Sochan is adamant it will be as easy to share, download and race with friends on user-generated maps as it is to build them. "It's ridiculously quick," he tells me. "We knew immediately we wanted really quick file-transfer, because if I build a track I want you and whoever else to come play it, and if you have a 20-minute download to get that track, it's just not fun. We've created one of the most innovative file-sharing systems I've ever seen. Within seconds you have the track, the assets - everything you need." Sochan also says to look out for announcements soon on how the game handles sharing and online searching.
One of the least-discussed elements of ModNation Racers, oddly, is how it handles. "We didn't want that cartoony, stuck-on-rails feel you often get with accessible [there!] racing titles," says Sochan, so what we went with was a real-world physics model on top of that." It's tough to take much away from our few minutes spent actually racing, but with hop, drift, super hop, and boost accumulated by drafting, drifting and jumping off ramps, along with a sideswipe and downward stomp move, it comes off a bit like Mario Kart (there's a surprise) with some concessions to big-boy arcade racers like your PGRs and GRIDs.
All those antisocial buttons reflect the game's love of weaponry too (there are Mario Kart-style pick-ups on track, but you can also choose not to use them and wait for an upgrade pod, graduating from a forward-firing rocket to a heat-seeker for instance), and use of weapons is Sochan's answer to the touchy subject of whether the AI rubber-bands. "Our AI guy built a very cool system that is a lot more about pack racing. If you're driving within that pack, they're trying to stop and block you, but they're not going to cheat to catch back up [if you get ahead]," he says. "But, they are now more aware and try to use weapons against you. If I'm in 12th place, the guy in 1st shouldn't be slowing down to let me catch up; if I'm in 6th place, 5th is probably worried about me and the guy in 7th is trying to catch up with me."

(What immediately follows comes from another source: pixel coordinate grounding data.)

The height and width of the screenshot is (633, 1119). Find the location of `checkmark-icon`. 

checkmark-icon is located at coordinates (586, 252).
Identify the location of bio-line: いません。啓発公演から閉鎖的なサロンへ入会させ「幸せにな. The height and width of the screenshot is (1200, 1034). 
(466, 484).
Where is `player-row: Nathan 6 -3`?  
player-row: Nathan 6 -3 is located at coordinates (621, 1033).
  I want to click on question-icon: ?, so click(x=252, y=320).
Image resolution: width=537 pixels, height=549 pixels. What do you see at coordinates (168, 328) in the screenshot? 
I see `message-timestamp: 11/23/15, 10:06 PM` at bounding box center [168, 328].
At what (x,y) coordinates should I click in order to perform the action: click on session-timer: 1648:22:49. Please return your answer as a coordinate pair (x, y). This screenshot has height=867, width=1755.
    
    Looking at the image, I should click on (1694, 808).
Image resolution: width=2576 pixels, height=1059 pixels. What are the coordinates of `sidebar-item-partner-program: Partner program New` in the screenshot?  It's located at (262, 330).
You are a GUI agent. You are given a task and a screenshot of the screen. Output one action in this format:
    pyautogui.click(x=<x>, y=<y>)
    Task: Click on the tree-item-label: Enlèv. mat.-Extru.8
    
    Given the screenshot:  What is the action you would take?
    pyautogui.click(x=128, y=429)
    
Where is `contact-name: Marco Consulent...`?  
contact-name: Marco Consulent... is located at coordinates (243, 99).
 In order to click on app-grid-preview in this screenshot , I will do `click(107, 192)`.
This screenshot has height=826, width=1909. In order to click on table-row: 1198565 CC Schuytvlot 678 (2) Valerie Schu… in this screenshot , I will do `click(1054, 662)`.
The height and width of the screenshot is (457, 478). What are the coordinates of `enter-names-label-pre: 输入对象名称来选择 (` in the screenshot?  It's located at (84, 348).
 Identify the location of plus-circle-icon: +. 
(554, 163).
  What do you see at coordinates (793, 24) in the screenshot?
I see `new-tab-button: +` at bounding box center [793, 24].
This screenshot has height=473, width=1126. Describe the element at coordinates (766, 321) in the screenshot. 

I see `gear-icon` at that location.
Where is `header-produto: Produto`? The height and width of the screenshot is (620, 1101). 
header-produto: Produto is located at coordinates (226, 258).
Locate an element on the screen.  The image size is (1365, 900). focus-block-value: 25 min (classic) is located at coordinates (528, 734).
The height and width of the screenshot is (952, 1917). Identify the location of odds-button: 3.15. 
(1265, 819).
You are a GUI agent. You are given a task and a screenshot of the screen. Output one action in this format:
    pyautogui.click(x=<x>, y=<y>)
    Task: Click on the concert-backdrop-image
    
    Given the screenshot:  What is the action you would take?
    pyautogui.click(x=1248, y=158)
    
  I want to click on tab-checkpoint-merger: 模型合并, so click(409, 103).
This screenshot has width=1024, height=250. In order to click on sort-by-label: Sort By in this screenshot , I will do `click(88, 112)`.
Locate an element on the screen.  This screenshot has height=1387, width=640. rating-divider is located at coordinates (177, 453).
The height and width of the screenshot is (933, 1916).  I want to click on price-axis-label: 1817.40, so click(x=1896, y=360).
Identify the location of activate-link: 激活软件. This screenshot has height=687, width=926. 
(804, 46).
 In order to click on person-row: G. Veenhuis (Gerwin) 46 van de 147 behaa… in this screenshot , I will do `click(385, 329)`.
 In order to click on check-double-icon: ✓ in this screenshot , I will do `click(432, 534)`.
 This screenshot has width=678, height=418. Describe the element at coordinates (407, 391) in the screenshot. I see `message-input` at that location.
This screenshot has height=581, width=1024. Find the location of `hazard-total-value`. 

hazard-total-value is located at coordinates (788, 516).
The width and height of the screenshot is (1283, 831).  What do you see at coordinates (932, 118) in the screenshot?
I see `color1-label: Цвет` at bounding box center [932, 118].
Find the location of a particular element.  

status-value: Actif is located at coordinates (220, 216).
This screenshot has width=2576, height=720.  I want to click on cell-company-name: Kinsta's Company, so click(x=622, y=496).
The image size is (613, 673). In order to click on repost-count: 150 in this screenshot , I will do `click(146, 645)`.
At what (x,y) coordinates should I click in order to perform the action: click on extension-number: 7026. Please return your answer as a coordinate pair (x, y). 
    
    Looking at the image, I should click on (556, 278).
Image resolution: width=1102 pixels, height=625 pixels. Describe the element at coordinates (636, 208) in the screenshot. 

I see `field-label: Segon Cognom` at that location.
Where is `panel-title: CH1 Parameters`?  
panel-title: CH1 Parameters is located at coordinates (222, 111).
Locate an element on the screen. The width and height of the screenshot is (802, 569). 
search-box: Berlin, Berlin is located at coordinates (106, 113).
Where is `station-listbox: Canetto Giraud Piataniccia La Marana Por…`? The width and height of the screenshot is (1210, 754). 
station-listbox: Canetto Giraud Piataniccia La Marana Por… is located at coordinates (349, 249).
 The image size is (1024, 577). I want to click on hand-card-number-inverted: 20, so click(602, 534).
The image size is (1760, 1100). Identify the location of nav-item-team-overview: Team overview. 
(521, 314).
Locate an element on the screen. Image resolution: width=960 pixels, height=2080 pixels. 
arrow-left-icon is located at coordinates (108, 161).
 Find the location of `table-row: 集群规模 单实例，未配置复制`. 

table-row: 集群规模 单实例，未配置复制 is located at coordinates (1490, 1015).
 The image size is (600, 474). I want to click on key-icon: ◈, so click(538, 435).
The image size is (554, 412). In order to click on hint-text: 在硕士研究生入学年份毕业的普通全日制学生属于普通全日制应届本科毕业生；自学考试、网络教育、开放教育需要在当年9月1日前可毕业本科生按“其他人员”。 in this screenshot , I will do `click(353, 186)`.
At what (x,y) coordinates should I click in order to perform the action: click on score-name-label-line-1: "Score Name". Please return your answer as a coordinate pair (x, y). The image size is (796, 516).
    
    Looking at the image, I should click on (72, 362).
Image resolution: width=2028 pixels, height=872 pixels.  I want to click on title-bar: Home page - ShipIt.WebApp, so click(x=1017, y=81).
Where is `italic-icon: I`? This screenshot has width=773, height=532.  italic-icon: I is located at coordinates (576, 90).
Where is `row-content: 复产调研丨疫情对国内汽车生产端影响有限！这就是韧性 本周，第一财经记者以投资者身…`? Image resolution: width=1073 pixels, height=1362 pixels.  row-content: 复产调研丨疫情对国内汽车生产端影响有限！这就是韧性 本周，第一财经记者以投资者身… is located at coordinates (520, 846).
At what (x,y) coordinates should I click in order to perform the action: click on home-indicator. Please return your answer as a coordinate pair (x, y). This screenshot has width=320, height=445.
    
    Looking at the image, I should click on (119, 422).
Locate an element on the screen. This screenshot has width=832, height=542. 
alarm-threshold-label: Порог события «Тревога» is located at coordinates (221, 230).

But what about the fact that really good racing games are remembered as fondly if not more so for specific tracks than they are for their handling and other features? Isn't there a risk that a racing game built around UGC will struggle for an identity? "You know, not at all," says Sochan. "Someone asked me earlier about egos, and it's a different thing when you're creating a user-generated content game - it isn't that you've created the greatest track ever, it's more we're excited that we've made tools that are powerful and easy to use. I hope that within the first week there are 100 tracks up there that are amazing, and have things we never anticipated." Good thing it's accessible then, really.
ModNation Racers is due out exclusively for PS3 in 2010. There's a beta planned, access for which will be doled out to certain buyers of LittleBigPlanet's GOTY Edition, although presumably other ways will be announced soon.